## Exercise
Reproduce the following lines verbatim, with no changes.

----------------

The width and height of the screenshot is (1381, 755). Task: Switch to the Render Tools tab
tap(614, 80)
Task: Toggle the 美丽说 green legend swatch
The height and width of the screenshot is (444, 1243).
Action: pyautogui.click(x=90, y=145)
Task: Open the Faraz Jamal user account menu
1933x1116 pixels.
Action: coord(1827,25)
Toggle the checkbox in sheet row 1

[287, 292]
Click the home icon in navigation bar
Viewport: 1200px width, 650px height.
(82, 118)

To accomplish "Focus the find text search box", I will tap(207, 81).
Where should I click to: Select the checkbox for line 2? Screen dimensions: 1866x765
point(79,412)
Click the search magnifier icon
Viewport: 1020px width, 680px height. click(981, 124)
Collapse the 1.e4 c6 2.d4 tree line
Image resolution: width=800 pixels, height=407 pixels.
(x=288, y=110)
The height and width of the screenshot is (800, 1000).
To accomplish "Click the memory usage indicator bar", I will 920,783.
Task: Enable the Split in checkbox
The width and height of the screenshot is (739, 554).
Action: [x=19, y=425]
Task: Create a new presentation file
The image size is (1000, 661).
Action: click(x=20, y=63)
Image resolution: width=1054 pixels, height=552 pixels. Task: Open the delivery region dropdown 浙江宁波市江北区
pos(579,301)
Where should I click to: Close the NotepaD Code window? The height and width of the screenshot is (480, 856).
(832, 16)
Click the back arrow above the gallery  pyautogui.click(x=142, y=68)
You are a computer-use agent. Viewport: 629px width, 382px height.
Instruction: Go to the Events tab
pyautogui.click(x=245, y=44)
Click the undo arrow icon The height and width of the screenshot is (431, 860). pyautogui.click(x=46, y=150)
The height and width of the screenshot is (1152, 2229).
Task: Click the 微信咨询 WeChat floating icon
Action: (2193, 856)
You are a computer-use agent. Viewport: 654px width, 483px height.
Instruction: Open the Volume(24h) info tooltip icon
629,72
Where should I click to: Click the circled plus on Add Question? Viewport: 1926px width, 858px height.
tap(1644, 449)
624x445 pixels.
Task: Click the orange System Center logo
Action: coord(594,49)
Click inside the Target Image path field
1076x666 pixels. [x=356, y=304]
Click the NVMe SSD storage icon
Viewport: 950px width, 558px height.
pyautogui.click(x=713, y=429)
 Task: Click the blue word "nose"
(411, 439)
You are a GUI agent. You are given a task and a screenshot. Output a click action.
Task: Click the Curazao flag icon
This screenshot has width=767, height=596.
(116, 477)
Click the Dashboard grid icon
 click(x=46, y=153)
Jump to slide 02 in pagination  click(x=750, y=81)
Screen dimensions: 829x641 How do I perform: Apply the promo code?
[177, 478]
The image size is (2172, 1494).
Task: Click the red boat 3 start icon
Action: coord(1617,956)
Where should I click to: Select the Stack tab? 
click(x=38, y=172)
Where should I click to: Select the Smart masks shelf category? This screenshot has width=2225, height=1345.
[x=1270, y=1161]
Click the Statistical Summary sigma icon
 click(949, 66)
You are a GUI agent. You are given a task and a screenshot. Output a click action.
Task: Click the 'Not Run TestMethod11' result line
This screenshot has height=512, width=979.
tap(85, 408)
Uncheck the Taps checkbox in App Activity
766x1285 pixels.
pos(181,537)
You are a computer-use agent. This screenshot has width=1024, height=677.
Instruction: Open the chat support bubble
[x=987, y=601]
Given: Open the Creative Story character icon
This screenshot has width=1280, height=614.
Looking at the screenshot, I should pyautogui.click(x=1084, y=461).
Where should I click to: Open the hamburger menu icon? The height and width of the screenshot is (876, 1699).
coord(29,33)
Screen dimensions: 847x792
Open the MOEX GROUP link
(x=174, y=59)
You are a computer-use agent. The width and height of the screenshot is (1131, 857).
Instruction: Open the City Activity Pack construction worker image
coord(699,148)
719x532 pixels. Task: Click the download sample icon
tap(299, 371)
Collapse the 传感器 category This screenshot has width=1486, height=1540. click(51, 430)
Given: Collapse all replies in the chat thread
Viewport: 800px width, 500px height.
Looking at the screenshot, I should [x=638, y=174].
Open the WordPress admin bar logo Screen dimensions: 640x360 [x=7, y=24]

----------------

## Full solution
The width and height of the screenshot is (1381, 755). Task: Switch to the Render Tools tab
tap(614, 80)
Task: Toggle the 美丽说 green legend swatch
The height and width of the screenshot is (444, 1243).
Action: pyautogui.click(x=90, y=145)
Task: Open the Faraz Jamal user account menu
1933x1116 pixels.
Action: coord(1827,25)
Toggle the checkbox in sheet row 1

[287, 292]
Click the home icon in navigation bar
Viewport: 1200px width, 650px height.
(82, 118)

To accomplish "Focus the find text search box", I will tap(207, 81).
Where should I click to: Select the checkbox for line 2? Screen dimensions: 1866x765
point(79,412)
Click the search magnifier icon
Viewport: 1020px width, 680px height. click(981, 124)
Collapse the 1.e4 c6 2.d4 tree line
Image resolution: width=800 pixels, height=407 pixels.
(x=288, y=110)
The height and width of the screenshot is (800, 1000).
To accomplish "Click the memory usage indicator bar", I will 920,783.
Task: Enable the Split in checkbox
The width and height of the screenshot is (739, 554).
Action: [x=19, y=425]
Task: Create a new presentation file
The image size is (1000, 661).
Action: click(x=20, y=63)
Image resolution: width=1054 pixels, height=552 pixels. Task: Open the delivery region dropdown 浙江宁波市江北区
pos(579,301)
Where should I click to: Close the NotepaD Code window? The height and width of the screenshot is (480, 856).
(832, 16)
Click the back arrow above the gallery  pyautogui.click(x=142, y=68)
You are a computer-use agent. Viewport: 629px width, 382px height.
Instruction: Go to the Events tab
pyautogui.click(x=245, y=44)
Click the undo arrow icon The height and width of the screenshot is (431, 860). pyautogui.click(x=46, y=150)
The height and width of the screenshot is (1152, 2229).
Task: Click the 微信咨询 WeChat floating icon
Action: (2193, 856)
You are a computer-use agent. Viewport: 654px width, 483px height.
Instruction: Open the Volume(24h) info tooltip icon
629,72
Where should I click to: Click the circled plus on Add Question? Viewport: 1926px width, 858px height.
tap(1644, 449)
624x445 pixels.
Task: Click the orange System Center logo
Action: coord(594,49)
Click inside the Target Image path field
1076x666 pixels. [x=356, y=304]
Click the NVMe SSD storage icon
Viewport: 950px width, 558px height.
pyautogui.click(x=713, y=429)
 Task: Click the blue word "nose"
(411, 439)
You are a GUI agent. You are given a task and a screenshot. Output a click action.
Task: Click the Curazao flag icon
This screenshot has width=767, height=596.
(116, 477)
Click the Dashboard grid icon
 click(x=46, y=153)
Jump to slide 02 in pagination  click(x=750, y=81)
Screen dimensions: 829x641 How do I perform: Apply the promo code?
[177, 478]
The image size is (2172, 1494).
Task: Click the red boat 3 start icon
Action: coord(1617,956)
Where should I click to: Select the Stack tab? 
click(x=38, y=172)
Where should I click to: Select the Smart masks shelf category? This screenshot has width=2225, height=1345.
[x=1270, y=1161]
Click the Statistical Summary sigma icon
 click(949, 66)
You are a GUI agent. You are given a task and a screenshot. Output a click action.
Task: Click the 'Not Run TestMethod11' result line
This screenshot has height=512, width=979.
tap(85, 408)
Uncheck the Taps checkbox in App Activity
766x1285 pixels.
pos(181,537)
You are a computer-use agent. This screenshot has width=1024, height=677.
Instruction: Open the chat support bubble
[x=987, y=601]
Given: Open the Creative Story character icon
This screenshot has width=1280, height=614.
Looking at the screenshot, I should pyautogui.click(x=1084, y=461).
Where should I click to: Open the hamburger menu icon? The height and width of the screenshot is (876, 1699).
coord(29,33)
Screen dimensions: 847x792
Open the MOEX GROUP link
(x=174, y=59)
You are a computer-use agent. The width and height of the screenshot is (1131, 857).
Instruction: Open the City Activity Pack construction worker image
coord(699,148)
719x532 pixels. Task: Click the download sample icon
tap(299, 371)
Collapse the 传感器 category This screenshot has width=1486, height=1540. click(51, 430)
Given: Collapse all replies in the chat thread
Viewport: 800px width, 500px height.
Looking at the screenshot, I should [x=638, y=174].
Open the WordPress admin bar logo Screen dimensions: 640x360 [x=7, y=24]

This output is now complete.